#### Input material

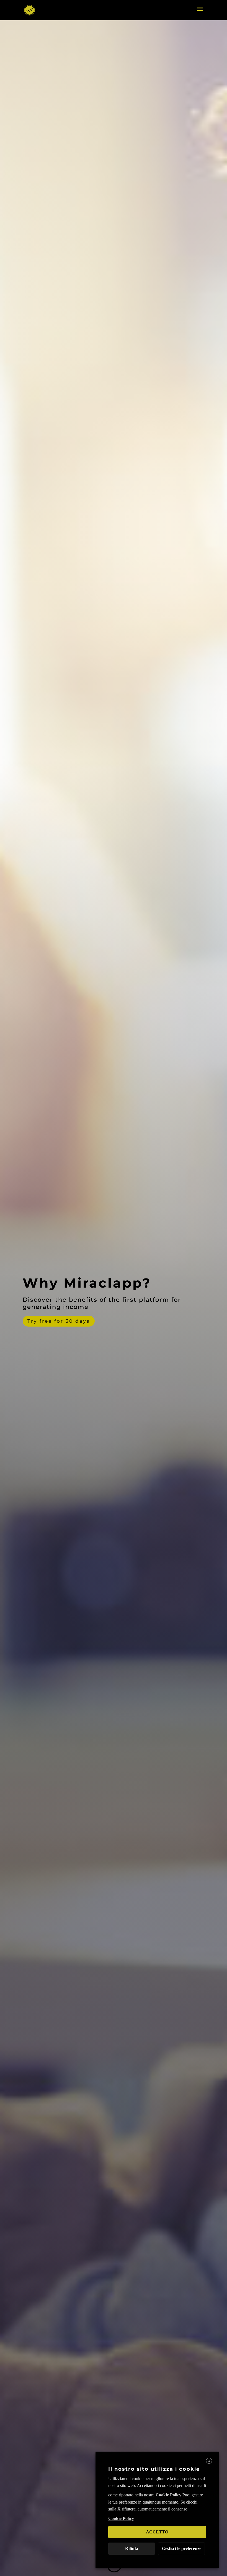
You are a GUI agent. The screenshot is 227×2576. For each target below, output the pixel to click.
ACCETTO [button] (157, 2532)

########
#### Input material

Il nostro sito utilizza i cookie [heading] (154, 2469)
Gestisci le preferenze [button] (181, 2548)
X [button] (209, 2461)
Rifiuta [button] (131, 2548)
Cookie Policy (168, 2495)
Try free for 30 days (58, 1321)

########

### [Activity]
Would you please copy, word for word, everything above from the line containing "Gestisci le preferenze [button] (181, 2548)" down to the line containing "Try free for 30 days (58, 1321)", those two lines included?

### [Exercise output]
Gestisci le preferenze [button] (181, 2548)
X [button] (209, 2461)
Rifiuta [button] (131, 2548)
Cookie Policy (168, 2495)
Try free for 30 days (58, 1321)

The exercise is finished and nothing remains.